On his return from the front he fell in love with the daughter of a rich merchant, and, as the girl was also pleased with this daring, much-decorated hero, they were soon betrothed. One day, during a political manifestation, Feklin rose and made a strong speech, in which he severely criticized the handling of matters in the army. As a result of this he was arrested and, for some incomprehensible reason, was transferred about from one prison to another until he finally turned up at our hospitable door in Harbin.

Though he was not very intelligent, he talked a great deal and was evidently straightforward, so that the whole prison, even to the keepers and soldiers, soon knew that he was madly in love with his betrothed, that he was jealous and not certain that she would wait for him, even though he felt confident the court would soon set him free. Often the poor man wept the whole night through, moaning and tossing like a child in pain.

In addition to his other trials, Feklin was plagued by a strange malady, an unknown skin disease, which he had caught during a short detention in one of the prisons of the Ural region. When he showed me his back, I was dumfounded, for all of the skin was tattooed with a dark-blue design like acanthus leaves or like the pattern on a frozen window pane. We called the prison doctor, who had never seen or heard of such an infection. He studied Feklin for a long time, summoned other doctors from the town and finally called in a bacteriologist, who discovered that the man had been infected with some weeds, which penetrated the skin and developed quickly, causing his great suffering. When the diagnosis had been made, the nursing was easy and rapid, so that in a few short weeks Alexei Feklin lost the "botanical garden" which he had been carrying around on his back.

Finally the man's trial came, lasted two days and had a very sad ending. Sentenced to banishment north of the district of the Amur, the unfortunate man was in despair, sobbed like a child and beat his head against the wall.

"Never, never again shall I see my beloved Maria!" he cried, almost beside himself.

# WHAT THE TASK REQUIRES
Write the next part of the account of the prisoner Alexei Feklin, starting right after his cry about his beloved Maria.

# ENTRIES SHOWN
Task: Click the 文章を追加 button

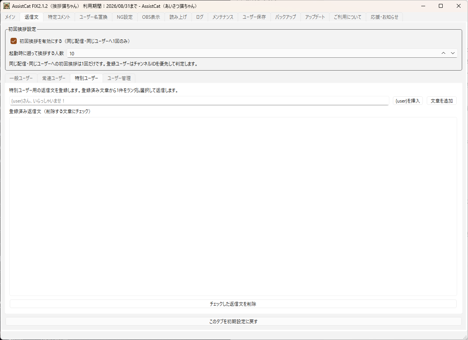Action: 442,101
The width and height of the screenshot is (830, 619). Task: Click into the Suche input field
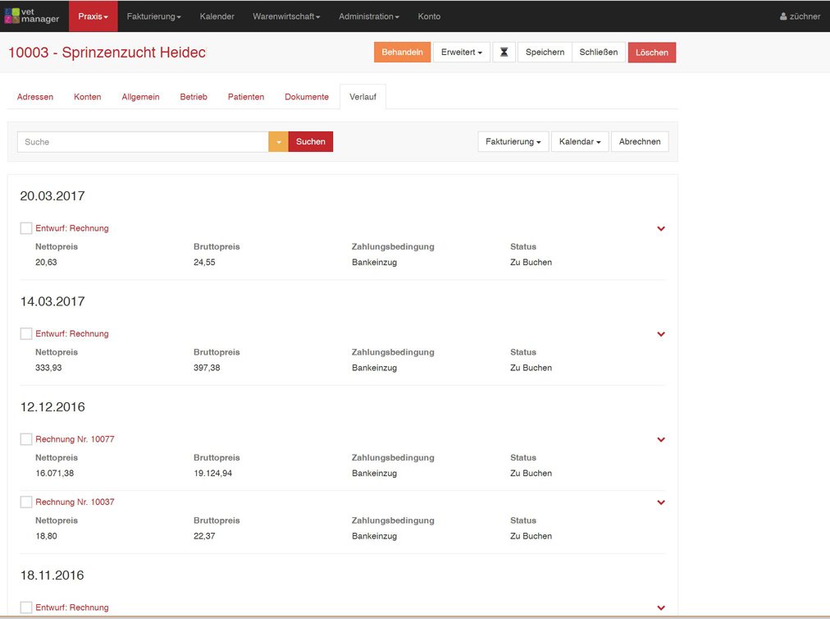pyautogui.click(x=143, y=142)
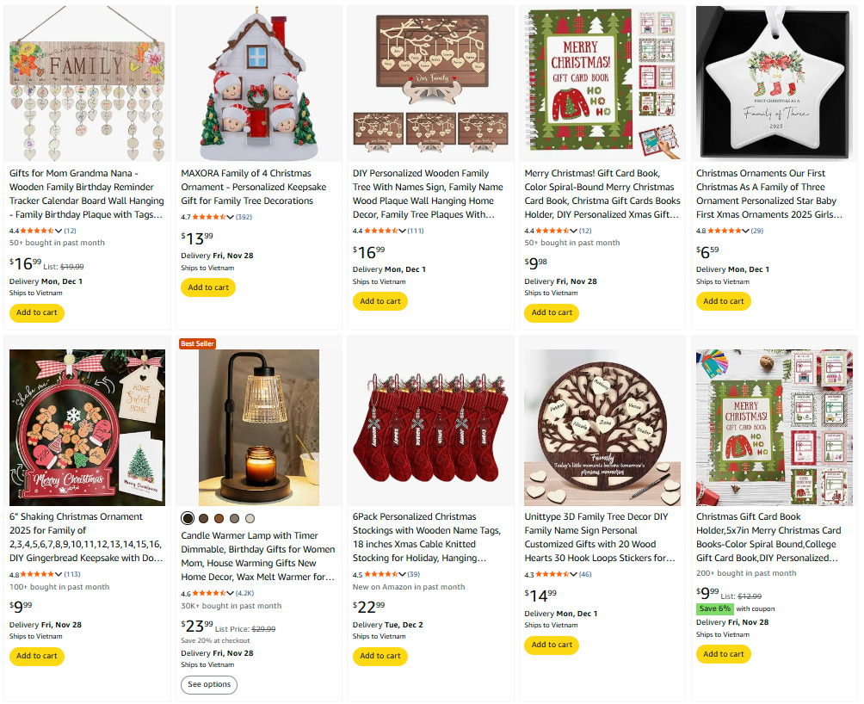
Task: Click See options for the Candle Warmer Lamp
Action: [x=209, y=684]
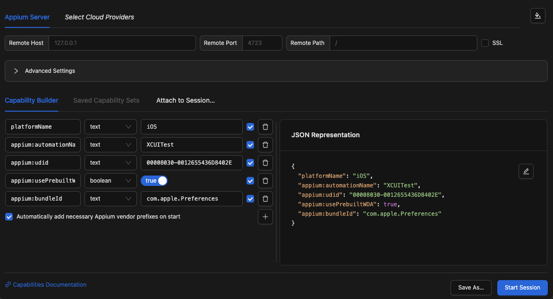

# TASK ANSWER
When only three days remained before he was to start his long, despairing journey, he was called to the warden's office. As he entered, he stopped, swayed for a second and swooned. Returning to consciousness, he saw above him the tear-stained but happy face of his betrothed, who had searched for him everywhere and had now finally discovered and joined him. On the following day the orthodox priest came to the prison and there, before the circle of the condemned, married this Spartan daughter of the rich merchant to the man who had been deprived of his rights as a citizen and banished to the tundras. Through her marriage with Feklin she lost by her own free will her citizen rights as well and assumed with him the life of banishment, whose full measure of denial and deprivation has never been sensed by anyone that has not spent years in those north Siberian wastes.

They began their wedding journey in a prison car that was to take them eastward, then up over the Ussuri line to Habarovsk, from where, by wagon and on foot, they were to travel to the wild, solitary spot in the Far North which the tribunal of justice had selected for their home. There among the marshes and the forests which rotted in them they were to build their nest and raise their brood to the life which their foster-mother, this Lady Justice, chose for them.

Though their love was powerful and pure and could surely live down the greatest hardships, might not sickness and the all-searching cold of the north invade their poorly built shelter and extinguish their fire and with it the life of these two burning human souls? For a long time the prison could not forget Feklin and his Maria. Often, when the wind roared and blew driving snow against the prison windows, one of the prisoners would sigh and ask with evident emotion in his voice:

"Well, what about Alexei and Maria? Are they still alive?" No answer was possible to this heart-stirring question.